「分かりました。宜しくお願いします」

「では、こちらの契約書にサインを・・」

「契約書?」

「はい。簡単に説明させて頂きますと、毎週金曜日にセレクション審査というのが御座いまして、次回放送分の脚本をここに居る誰の作品で行くかを話し合う審査になります。原稿の提出期限は、毎週木曜日です。提出は自由で、選ばれた脚本担当者には、五百万円・・」

「五百万?!」

私は、あまりの金額に驚き、静かな部屋の真ん中で、声を上げてしまった。

「はい。作品が選ばれれば、五百万。さらに、視聴率が20%を超えると百万、30%で二百五十万。40%超えで、五百万。前回の放送で、あの端に座っている彼が、40%を出したので、ボーナスと合わせ、一千万円。彼の銀行口座に振り込ませて頂きました」

「そんなに・・」

「ただ一つ、自分の作品が選ばれなければ、給料は御座いません」

今の私に収入は無い。過去の栄光や、頼りにしていた印税もすでに底をついていた。
毎週金曜日に行われる「セレクション審査」これに作品が選ばれなければ、私はもう生きては行かれない。

「やります!!」

私の考えに、悩むという行為は無かった。私は、机の上に置いてあったサインペンを取り、契約書にサインした。
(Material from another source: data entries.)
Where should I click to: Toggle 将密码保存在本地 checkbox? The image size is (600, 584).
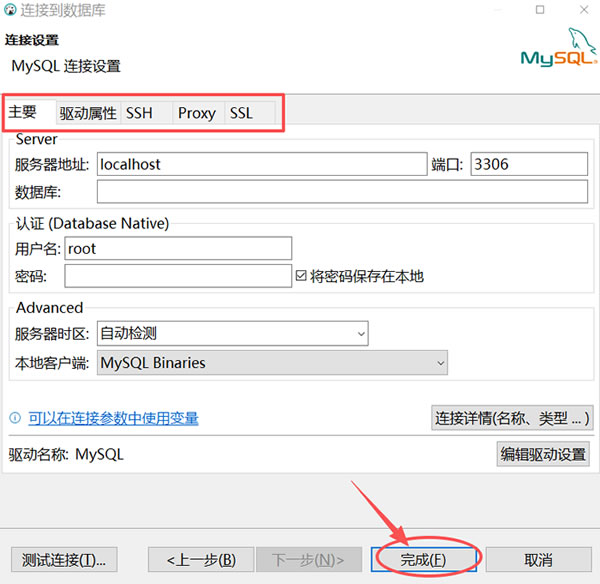tap(301, 276)
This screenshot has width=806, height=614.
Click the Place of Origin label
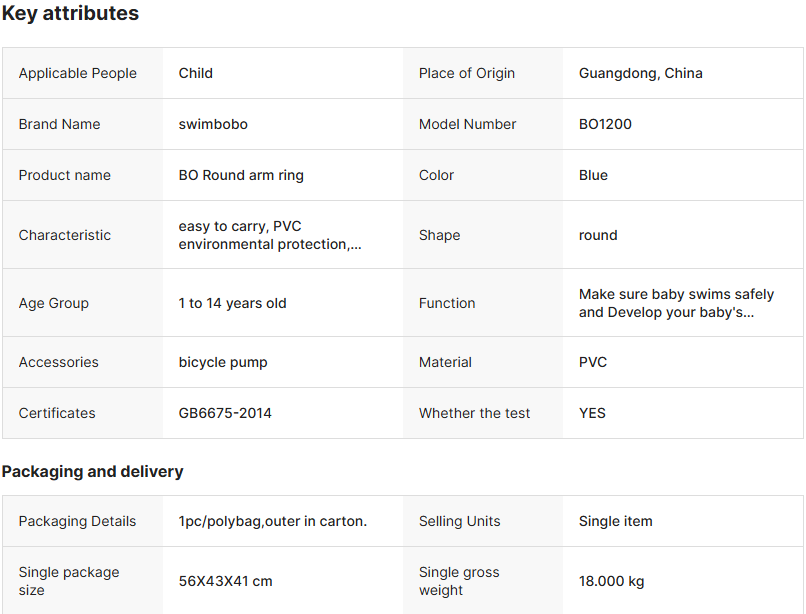(x=466, y=73)
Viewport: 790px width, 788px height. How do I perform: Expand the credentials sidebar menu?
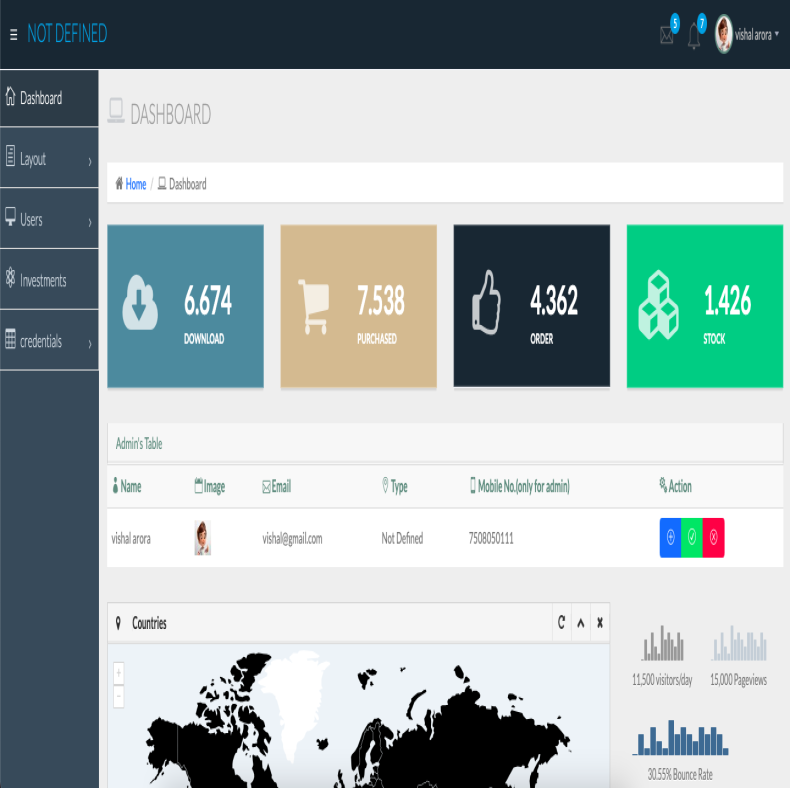pyautogui.click(x=49, y=342)
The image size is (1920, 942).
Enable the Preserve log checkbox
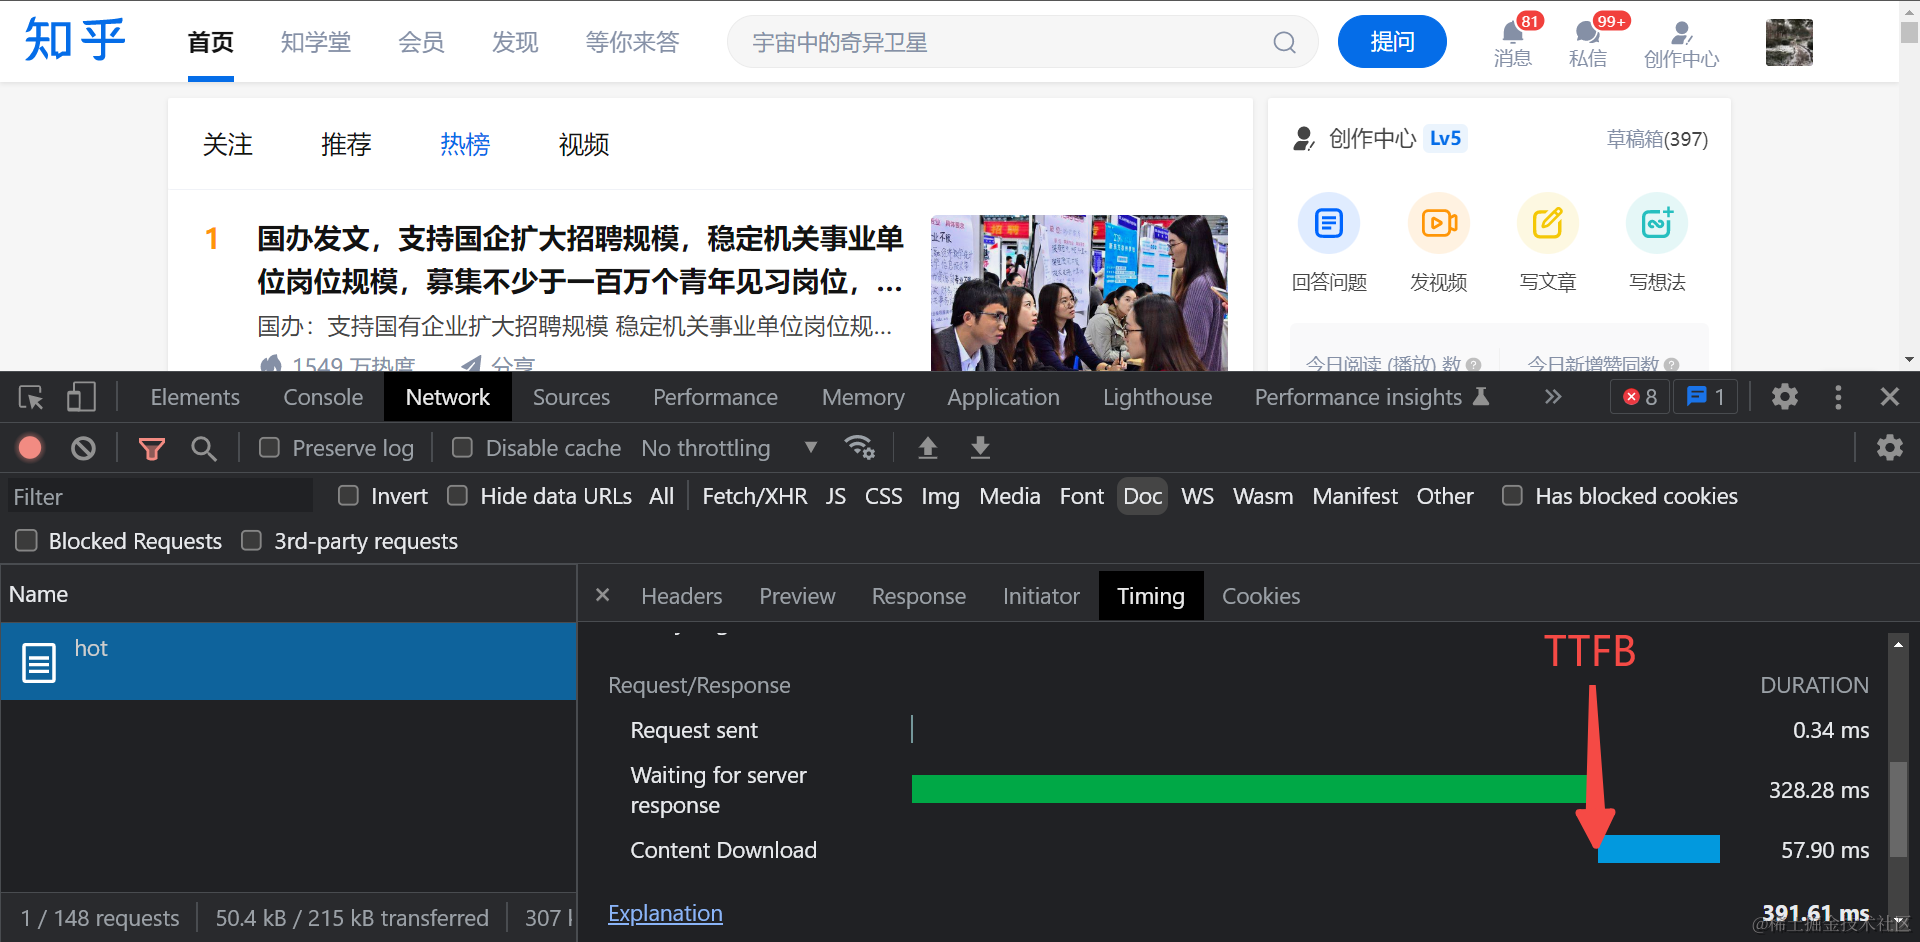click(x=270, y=448)
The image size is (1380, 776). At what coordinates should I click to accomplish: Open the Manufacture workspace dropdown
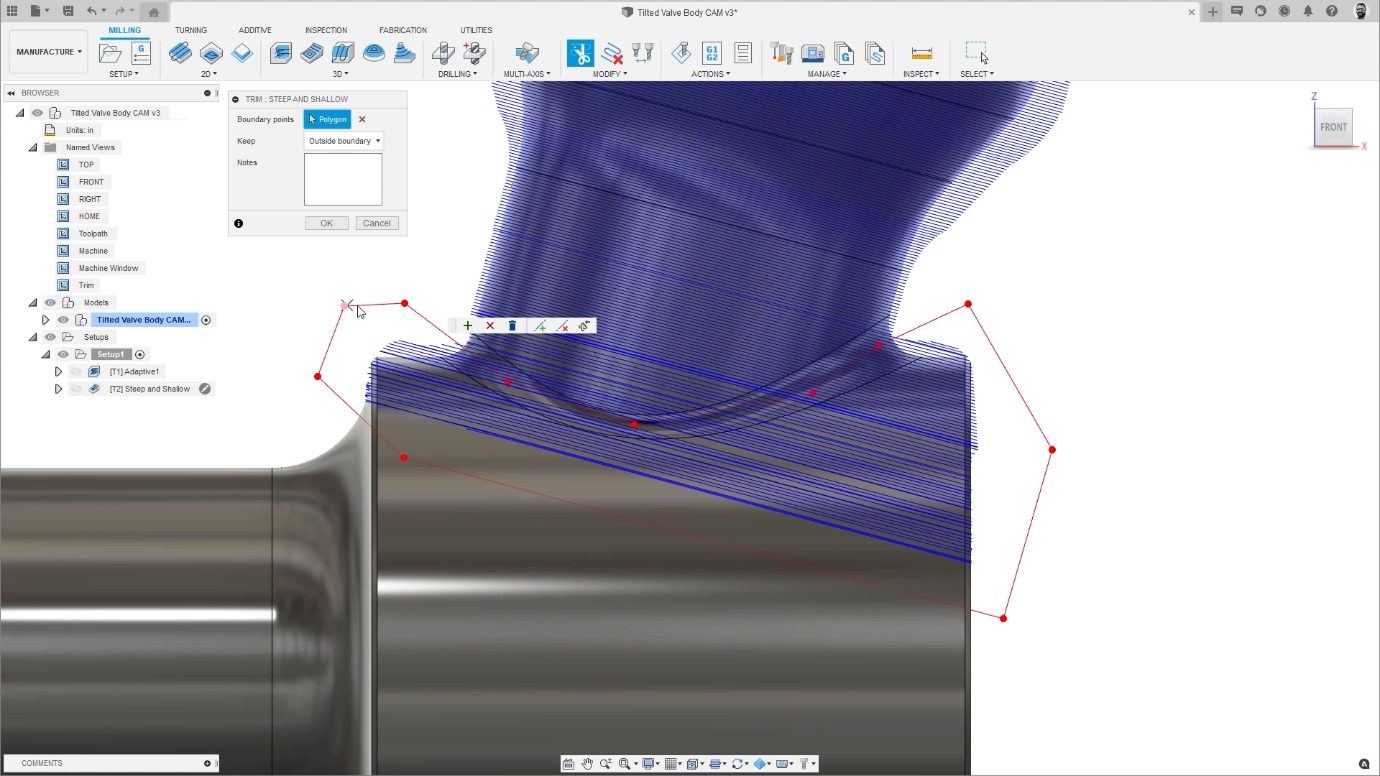tap(49, 52)
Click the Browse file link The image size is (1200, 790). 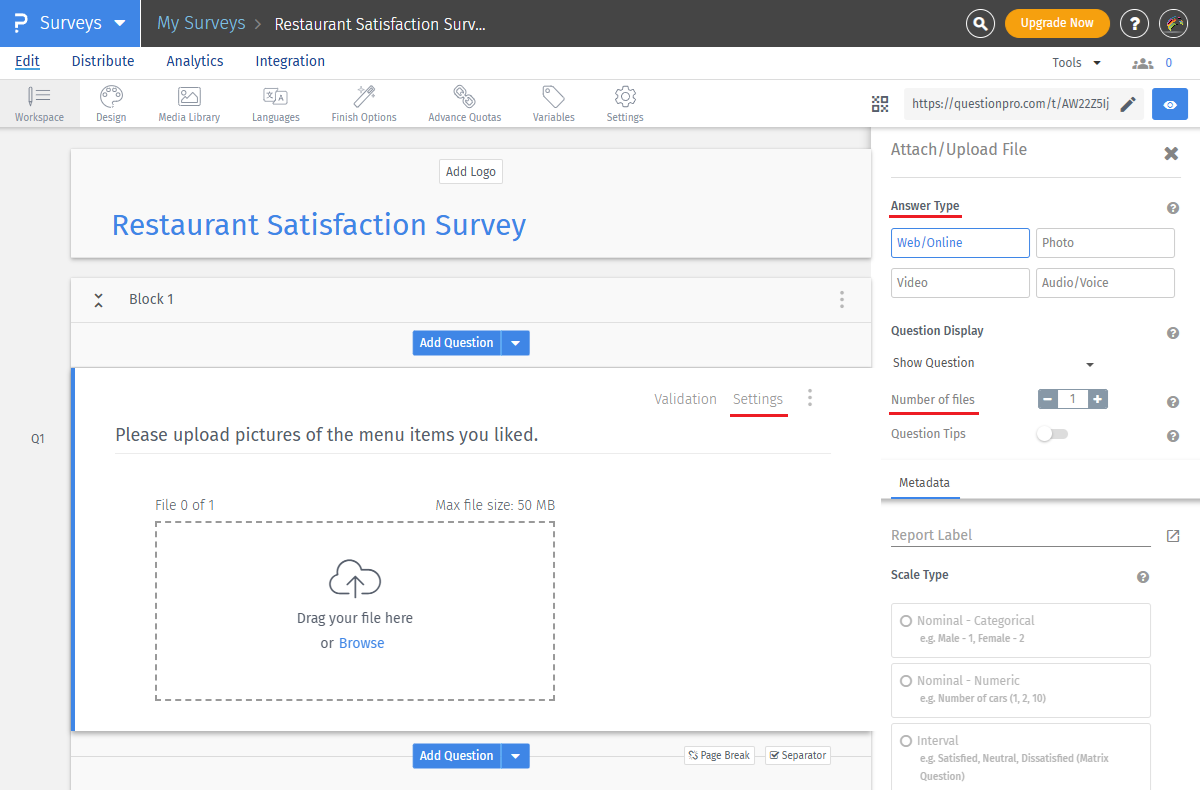click(361, 643)
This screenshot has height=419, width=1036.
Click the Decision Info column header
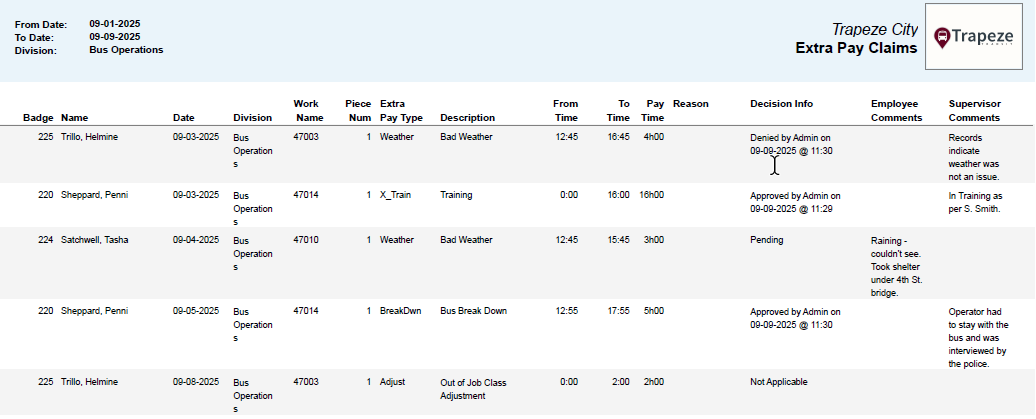[781, 103]
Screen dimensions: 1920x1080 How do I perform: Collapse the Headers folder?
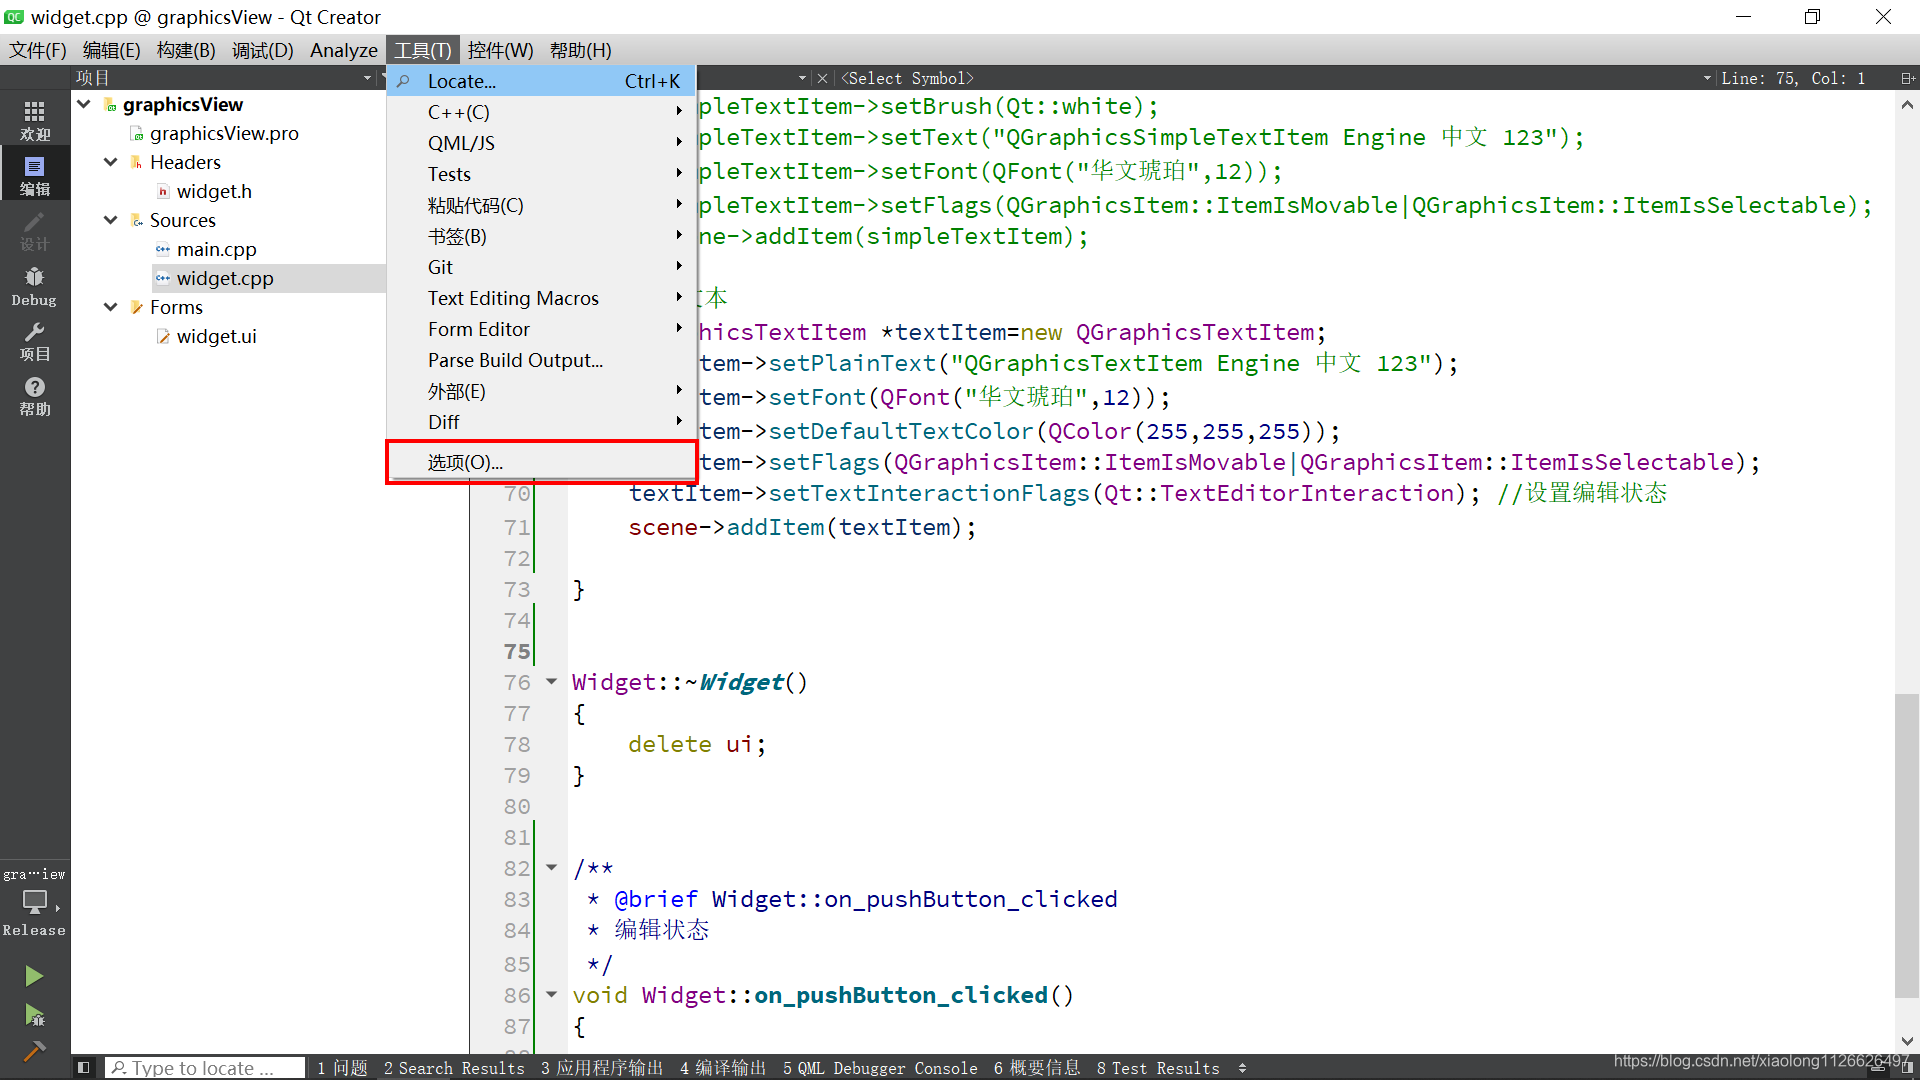tap(111, 162)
「それでは、頑張って下さい。次のセレクション審査は、五日後です」

そう言うと、男は先程まで整理していた机の上の資料を大きな封筒に入れ、そそくさと部屋を出て行った。

私は、誰も使っていないであろう席に座り、パソコンの電源をつけた。
そして、五日後のセレクション審査に向けて、殺人をテーマに脚本を書き始めた。